● **Exercise requirements**
Pick out the lines below that contain the string "computer" and copy them all.

Task data START

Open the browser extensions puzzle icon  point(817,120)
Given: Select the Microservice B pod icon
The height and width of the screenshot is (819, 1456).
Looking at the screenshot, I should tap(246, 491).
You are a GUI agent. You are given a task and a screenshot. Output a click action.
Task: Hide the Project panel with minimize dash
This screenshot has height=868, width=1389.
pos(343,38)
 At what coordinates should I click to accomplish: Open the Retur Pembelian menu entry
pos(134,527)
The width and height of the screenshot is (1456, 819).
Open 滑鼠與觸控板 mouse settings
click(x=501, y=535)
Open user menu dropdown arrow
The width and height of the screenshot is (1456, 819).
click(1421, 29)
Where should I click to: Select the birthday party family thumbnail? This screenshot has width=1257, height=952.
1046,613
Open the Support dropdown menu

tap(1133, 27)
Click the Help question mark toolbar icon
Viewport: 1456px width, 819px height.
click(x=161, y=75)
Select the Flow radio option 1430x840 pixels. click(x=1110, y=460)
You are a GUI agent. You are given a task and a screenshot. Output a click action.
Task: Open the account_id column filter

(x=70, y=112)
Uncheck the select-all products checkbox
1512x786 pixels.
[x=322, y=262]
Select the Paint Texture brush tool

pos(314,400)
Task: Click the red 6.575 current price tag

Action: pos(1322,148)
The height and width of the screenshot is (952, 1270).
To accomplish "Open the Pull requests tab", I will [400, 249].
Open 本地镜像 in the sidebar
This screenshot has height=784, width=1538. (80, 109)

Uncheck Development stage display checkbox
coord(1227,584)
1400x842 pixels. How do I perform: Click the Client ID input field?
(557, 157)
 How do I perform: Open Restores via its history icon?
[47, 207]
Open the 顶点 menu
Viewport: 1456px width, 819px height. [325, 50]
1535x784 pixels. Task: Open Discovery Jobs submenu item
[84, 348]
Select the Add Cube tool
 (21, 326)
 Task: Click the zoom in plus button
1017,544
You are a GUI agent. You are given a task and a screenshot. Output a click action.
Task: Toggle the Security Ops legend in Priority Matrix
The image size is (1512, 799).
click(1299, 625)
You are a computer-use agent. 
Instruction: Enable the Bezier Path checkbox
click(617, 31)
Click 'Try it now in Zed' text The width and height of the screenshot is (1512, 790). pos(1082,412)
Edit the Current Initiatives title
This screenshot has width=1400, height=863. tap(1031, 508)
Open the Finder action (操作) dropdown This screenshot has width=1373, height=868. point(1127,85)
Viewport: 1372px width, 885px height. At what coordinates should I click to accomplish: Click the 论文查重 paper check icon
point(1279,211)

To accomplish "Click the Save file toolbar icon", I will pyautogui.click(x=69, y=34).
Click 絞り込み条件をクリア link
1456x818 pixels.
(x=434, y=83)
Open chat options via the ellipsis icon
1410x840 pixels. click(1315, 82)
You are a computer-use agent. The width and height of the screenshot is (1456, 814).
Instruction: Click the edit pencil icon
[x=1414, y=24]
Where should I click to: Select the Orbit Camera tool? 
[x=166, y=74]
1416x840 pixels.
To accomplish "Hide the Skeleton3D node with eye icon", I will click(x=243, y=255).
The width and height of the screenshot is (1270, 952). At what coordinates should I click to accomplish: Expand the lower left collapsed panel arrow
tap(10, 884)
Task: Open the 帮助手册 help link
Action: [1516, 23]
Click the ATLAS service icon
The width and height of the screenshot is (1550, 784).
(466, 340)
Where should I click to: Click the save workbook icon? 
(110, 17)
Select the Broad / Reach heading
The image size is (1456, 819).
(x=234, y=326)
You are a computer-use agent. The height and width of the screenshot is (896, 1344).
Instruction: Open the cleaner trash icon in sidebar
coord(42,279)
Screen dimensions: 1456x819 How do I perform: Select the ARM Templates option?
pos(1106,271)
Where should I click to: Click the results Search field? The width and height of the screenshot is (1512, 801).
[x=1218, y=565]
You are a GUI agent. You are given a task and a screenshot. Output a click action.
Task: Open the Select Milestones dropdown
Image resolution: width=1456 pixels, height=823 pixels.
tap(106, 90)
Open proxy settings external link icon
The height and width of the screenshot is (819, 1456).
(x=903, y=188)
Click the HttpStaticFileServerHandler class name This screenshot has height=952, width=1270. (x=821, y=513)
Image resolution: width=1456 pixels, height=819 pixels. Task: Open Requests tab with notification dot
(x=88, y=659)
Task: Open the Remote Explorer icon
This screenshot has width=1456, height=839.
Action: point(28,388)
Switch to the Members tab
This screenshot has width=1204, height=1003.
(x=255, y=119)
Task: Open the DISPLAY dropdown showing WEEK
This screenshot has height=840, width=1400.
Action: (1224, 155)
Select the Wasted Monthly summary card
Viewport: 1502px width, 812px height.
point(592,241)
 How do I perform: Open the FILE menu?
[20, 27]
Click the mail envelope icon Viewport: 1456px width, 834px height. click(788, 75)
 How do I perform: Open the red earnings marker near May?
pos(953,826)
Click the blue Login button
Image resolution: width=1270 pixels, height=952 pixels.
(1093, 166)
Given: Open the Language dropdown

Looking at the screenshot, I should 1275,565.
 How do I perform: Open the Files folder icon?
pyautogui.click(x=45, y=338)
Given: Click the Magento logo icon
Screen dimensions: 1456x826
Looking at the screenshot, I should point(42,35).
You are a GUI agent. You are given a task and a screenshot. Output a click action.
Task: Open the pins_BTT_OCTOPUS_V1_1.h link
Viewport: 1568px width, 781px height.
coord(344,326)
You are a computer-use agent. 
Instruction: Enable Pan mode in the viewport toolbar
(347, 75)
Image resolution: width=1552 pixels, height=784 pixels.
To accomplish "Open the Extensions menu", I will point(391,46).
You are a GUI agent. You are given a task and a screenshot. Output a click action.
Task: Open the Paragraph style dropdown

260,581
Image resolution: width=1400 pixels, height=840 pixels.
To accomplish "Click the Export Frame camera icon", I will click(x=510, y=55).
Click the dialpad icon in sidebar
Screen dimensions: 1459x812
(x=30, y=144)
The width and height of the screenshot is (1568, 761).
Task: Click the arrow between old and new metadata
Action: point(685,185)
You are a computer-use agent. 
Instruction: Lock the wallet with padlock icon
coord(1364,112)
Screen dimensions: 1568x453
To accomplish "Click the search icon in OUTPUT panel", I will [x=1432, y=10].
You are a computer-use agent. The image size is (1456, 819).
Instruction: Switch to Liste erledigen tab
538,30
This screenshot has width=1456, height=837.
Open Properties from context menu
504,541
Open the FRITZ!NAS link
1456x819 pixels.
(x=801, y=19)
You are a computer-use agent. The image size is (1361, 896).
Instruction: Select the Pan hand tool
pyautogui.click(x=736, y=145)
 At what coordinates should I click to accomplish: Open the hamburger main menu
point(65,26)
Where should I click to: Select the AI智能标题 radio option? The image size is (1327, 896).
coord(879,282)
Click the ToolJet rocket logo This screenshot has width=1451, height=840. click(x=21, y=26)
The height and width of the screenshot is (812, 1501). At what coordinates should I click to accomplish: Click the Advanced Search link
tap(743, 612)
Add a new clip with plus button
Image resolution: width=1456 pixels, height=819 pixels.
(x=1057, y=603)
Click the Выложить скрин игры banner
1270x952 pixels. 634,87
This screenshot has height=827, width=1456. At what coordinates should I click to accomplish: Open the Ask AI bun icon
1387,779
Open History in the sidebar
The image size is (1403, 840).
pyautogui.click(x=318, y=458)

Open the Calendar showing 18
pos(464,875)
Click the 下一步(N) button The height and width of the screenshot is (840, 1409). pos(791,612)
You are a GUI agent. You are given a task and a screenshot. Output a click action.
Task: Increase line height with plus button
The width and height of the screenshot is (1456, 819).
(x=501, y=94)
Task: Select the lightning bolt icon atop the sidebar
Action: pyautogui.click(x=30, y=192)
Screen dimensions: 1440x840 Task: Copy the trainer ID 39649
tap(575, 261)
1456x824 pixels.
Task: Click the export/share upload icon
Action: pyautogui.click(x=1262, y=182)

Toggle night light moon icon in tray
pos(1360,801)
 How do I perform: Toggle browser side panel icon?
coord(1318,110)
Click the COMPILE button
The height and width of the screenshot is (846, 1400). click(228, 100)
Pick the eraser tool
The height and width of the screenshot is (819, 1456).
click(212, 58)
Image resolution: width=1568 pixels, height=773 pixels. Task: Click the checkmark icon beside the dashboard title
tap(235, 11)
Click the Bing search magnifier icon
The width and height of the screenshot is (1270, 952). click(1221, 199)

Task data END

● **Task response**
You are a computer-use agent. 
You are a computer-use agent. The width and height of the screenshot is (1456, 814).
You are a computer-use agent. The height and width of the screenshot is (896, 1344).
You are a computer-use agent. 
You are a computer-use agent. 
You are a computer-use agent. The image size is (1456, 819).
You are a computer-use agent. The image size is (1361, 896).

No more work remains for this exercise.